March 1946



The anti-Soviet hysteria is growing.  Winston Churchill delivered a speech at Westminster College in Fulton, Missouri calling for an anti-Soviet Anglo-American coalition – “From Stetin in the Baltic to Trieste in the Adriatic an Iron Curtain has descended across the continent.  Behind that line lie all the capitals of he ancient states of central and eastern Europe.”  He said, Russia posed a “growing challenge and peril to Christian civilization.”  This further fueled the Whiskey Rebels to take a hard-line stand against the Soviets in particular and Communists in general.  “Iron curtain” immediately entered our political lexicon, and public opinion of Russia, and any movement or person who could be associated with it, plummeted.  H.A., Ickes, and Eleanor Roosevelt fought back calling the speech an unnecessary attack on Moscow and the proposed Anglo-American alliance a slight to the United Nations.  H.A. responded that it “would destroy the United Nations to have two of the chief members of the United Nations ganging up on a third member.”  H.A. “didn’t see how these war-like words of Churchill now could have any more real influence on the Russians than this war-like attitude toward the Bolsheviks had in 1919.” 

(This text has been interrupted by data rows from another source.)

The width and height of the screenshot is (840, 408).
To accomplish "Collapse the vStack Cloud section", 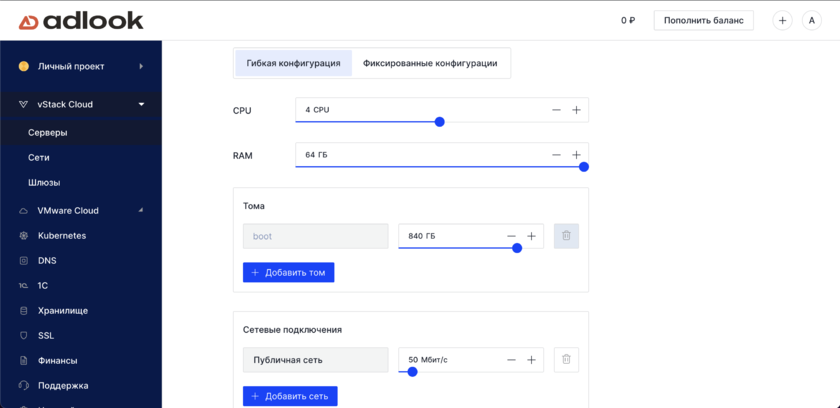I will [141, 104].
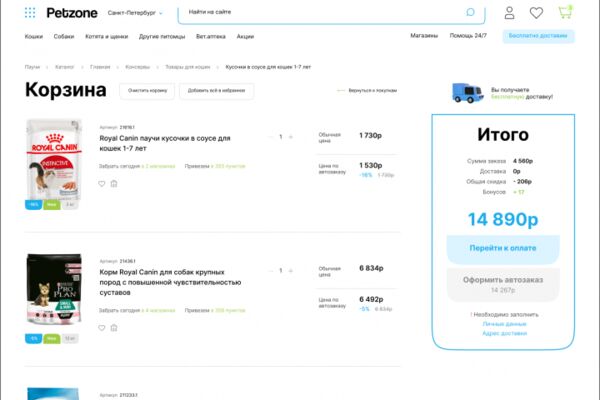Open the shopping cart icon
600x400 pixels.
point(565,12)
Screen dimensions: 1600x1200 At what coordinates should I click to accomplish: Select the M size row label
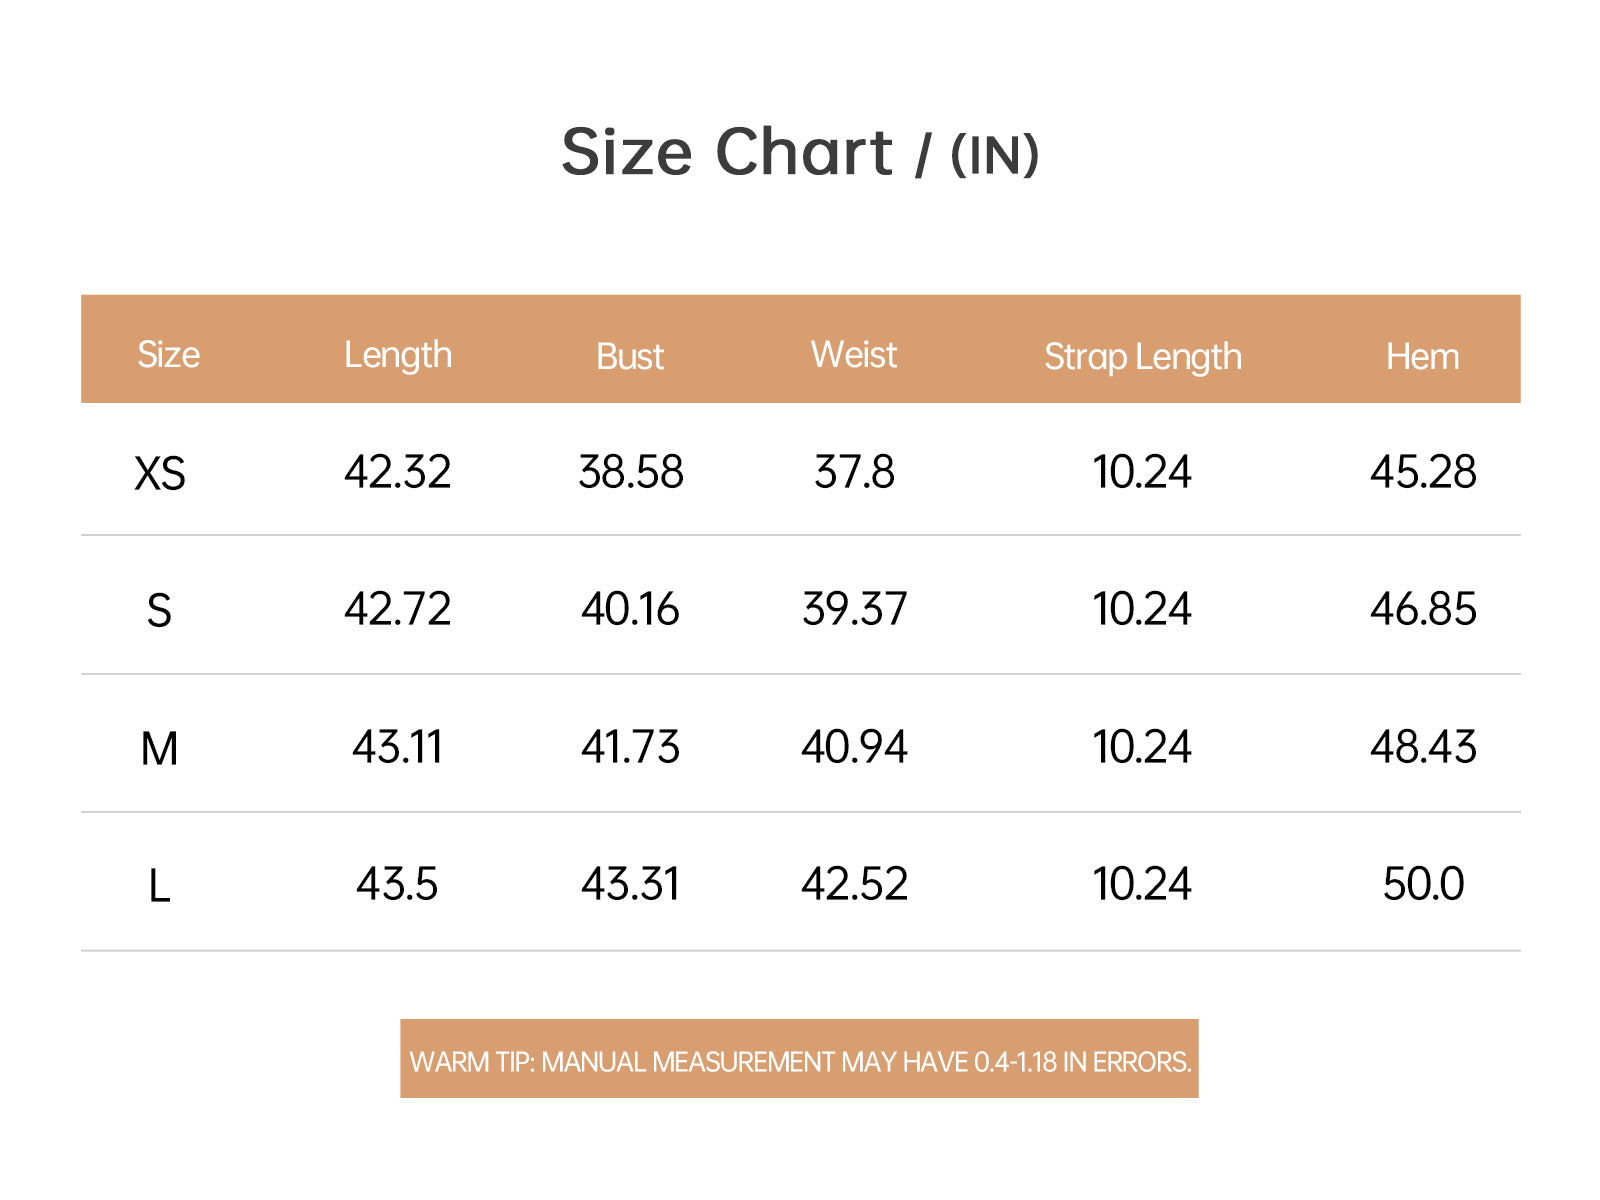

H.A. drew up a list of points to be used by members of the Administration to counter Churchill.  H.A. wrote, “the American people  were not willing  to send American boys to fight anybody now; that certainly the Russians did not want to fight anybody now; that in all probability the situation would finally work out on a basis that would cause the Russians completely and utterly to distrust us; that it would cause the Russians to engage in a race with us in the making of atomic bombs; that while they might have be a long way behind us at the present time, they would have enough bombs to destroy us fifteen years hence; … that they would have no hesitation in continuing their fifth-column activities in all the nations of the world; that they could use these fifth-columnists effectively to destroy our form of government.”

The benefits of the New Deal will be destroyed if we have to use our limited resources to further expand our military might.  Big business that creates our armaments will prosper, but the American people will suffer.